# AIM OF THE TASK
Repeat each record below exactly as it is written.

----

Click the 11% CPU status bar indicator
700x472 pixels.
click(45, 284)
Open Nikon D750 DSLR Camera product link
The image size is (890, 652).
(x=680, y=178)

----

# OUTPUT
Click the 11% CPU status bar indicator
700x472 pixels.
click(45, 284)
Open Nikon D750 DSLR Camera product link
The image size is (890, 652).
(x=680, y=178)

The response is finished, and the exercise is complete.